We have a number of publications on these topics in the Publications area. Pathology images contain a wealth of information at the microscopic scale, revealing information about tissue morphology and--through the use of special stains--the underlying biological function. Most pathology images, like radiology images, are currently interpreted by human observers pathologists , but many subtle features of the disease may be overlooked.

We are developing methods for computerized analysis of quantitative features within pathology images with the goal of defining "imaging phenotypes" that better characterize disease and enable precision medicine. Tasks we focus on include:. Imaging is crucial for assessing patients with cancer and for monitoring their response to treatment. However, current methods for quantifying the amount of tumor in the body, whether it is biologically-active, and whether it is optimally responding to treatment are limited to simplistic measurements that are inaccurate and subject to inter-observer variation.

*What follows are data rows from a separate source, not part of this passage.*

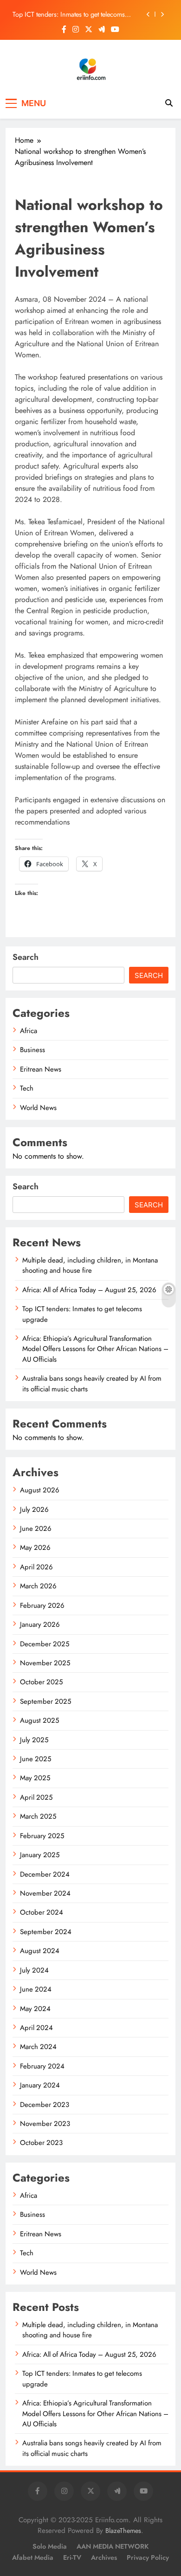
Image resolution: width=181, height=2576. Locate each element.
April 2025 (36, 1797)
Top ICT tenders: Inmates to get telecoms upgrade (69, 14)
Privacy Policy (148, 2557)
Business (32, 1050)
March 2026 (38, 1586)
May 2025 (35, 1778)
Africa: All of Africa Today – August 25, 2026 (89, 1290)
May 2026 (35, 1547)
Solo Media (49, 2546)
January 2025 (39, 1855)
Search (26, 957)
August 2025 (39, 1720)
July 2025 (34, 1740)
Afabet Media (32, 2557)
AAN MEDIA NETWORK (113, 2546)
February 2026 (42, 1605)
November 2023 (45, 2124)
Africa (28, 1031)
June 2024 (36, 1989)
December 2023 (44, 2105)
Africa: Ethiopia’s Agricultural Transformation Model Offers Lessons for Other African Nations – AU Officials (95, 1348)
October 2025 (41, 1682)
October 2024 (41, 1912)
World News (38, 1108)
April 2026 (36, 1567)
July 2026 (34, 1509)
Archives (104, 2557)
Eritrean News (40, 1069)
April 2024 (36, 2028)
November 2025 (45, 1663)
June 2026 (36, 1528)
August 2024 (39, 1951)
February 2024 (42, 2066)
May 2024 (35, 2009)
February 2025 (42, 1836)
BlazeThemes (123, 2530)
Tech (26, 1088)
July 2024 (34, 1970)
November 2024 (45, 1893)
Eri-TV (72, 2557)
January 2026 (40, 1624)
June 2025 (35, 1759)
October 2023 (41, 2143)
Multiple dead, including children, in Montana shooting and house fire (90, 1265)
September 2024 (45, 1932)
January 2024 (40, 2085)
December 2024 (45, 1874)
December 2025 (44, 1644)
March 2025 (38, 1816)
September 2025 (45, 1701)
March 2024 (38, 2047)
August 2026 (39, 1490)
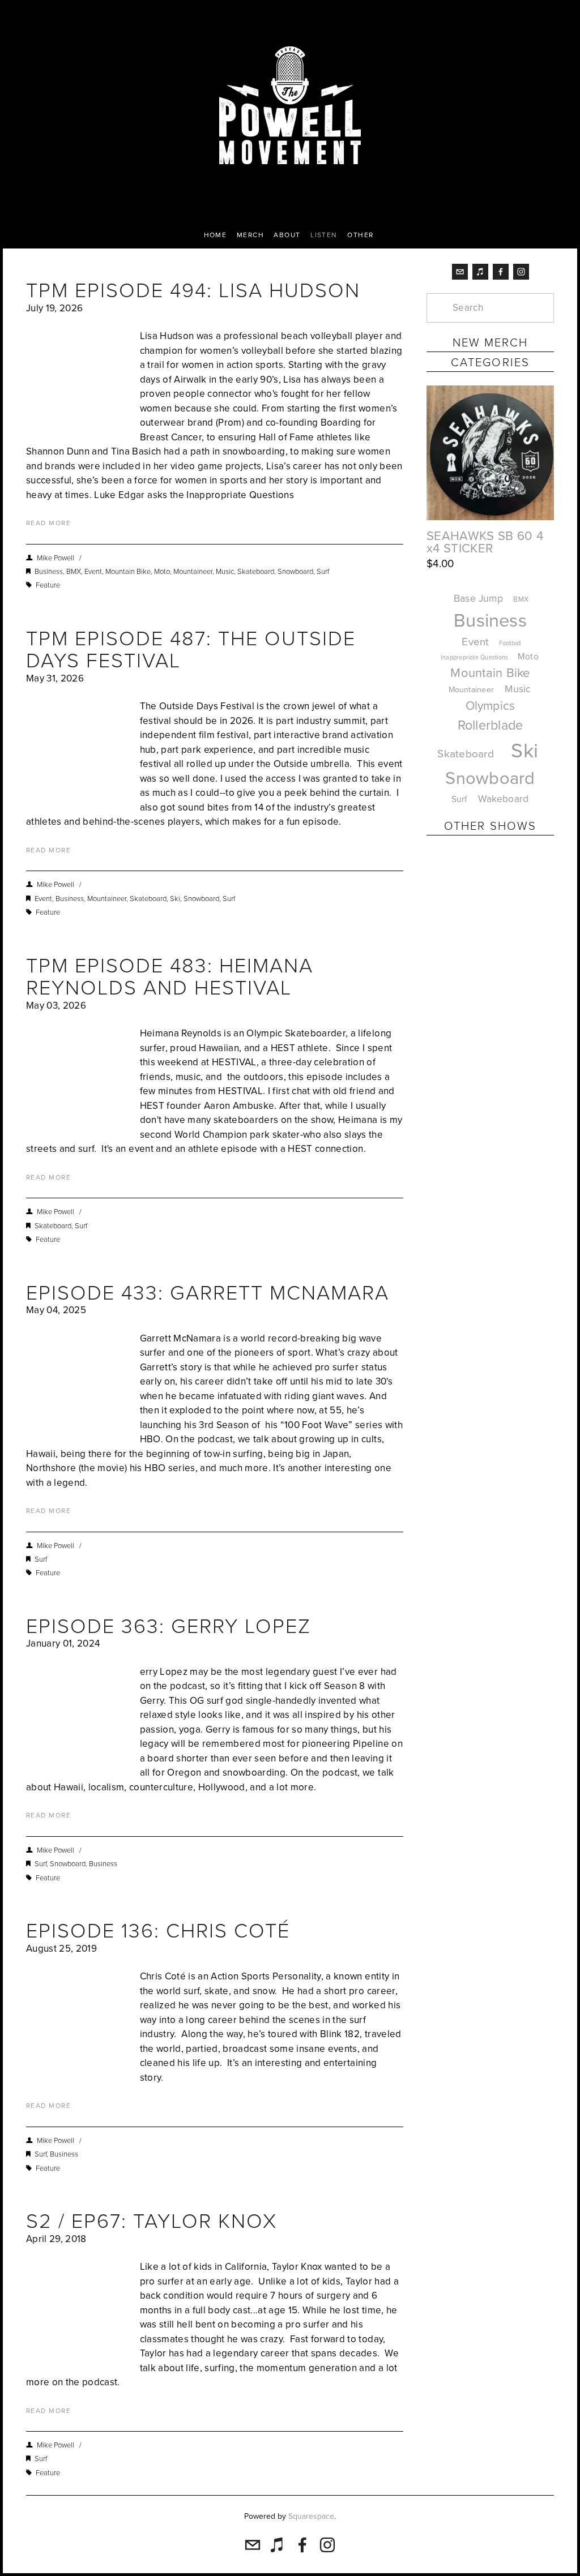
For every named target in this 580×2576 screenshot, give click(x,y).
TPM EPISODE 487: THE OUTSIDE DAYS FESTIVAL (191, 648)
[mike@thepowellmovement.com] (460, 272)
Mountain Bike (128, 571)
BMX (73, 571)
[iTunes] (480, 272)
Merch (250, 234)
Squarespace (311, 2516)
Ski (175, 898)
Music (225, 571)
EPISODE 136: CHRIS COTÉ (158, 1929)
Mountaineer (192, 571)
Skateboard (255, 571)
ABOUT (287, 234)
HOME (215, 234)
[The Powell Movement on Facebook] (501, 272)
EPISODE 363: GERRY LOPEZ (168, 1625)
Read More (48, 523)
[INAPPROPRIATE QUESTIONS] (474, 865)
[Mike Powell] (521, 272)
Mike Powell (55, 557)
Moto (162, 571)
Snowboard (295, 571)
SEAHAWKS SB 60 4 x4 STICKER (485, 541)
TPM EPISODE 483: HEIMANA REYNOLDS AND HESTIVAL (169, 975)
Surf (323, 571)
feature (48, 585)
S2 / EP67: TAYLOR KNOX (151, 2220)
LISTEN (324, 234)
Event (93, 571)
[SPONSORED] (442, 865)
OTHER (360, 234)
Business (49, 571)
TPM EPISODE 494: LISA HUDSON (193, 289)
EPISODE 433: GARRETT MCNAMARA (207, 1292)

In addition, the workflow for capturing quantitative information from images is difficult, time-consuming, and costly. Our goal is to tools to automate and streamline to process of identifying, measuring, and assessing the amount of tumor in patients and enable oncologists to readily determine the response of individual patients and cohorts to a variety of cancer treatments. Imaging is a major component of evaluation of the retina.

Beyond fundus photography, the advent of optical coherence tomography OCT is revolutionizing practice by permitting high-resolution, three-dimensional imaging of the retina. OCT images contain an enormous amount of information that characterize the phenotype of retinal diseases, but presently only a fraction of the information in OCT images is extracted and used for clinical decision making. Our Quantitative Retinal Image Group is developing methods to optimally leverage latent quantitative information in OCT images to enable precision care in Ophthalmology.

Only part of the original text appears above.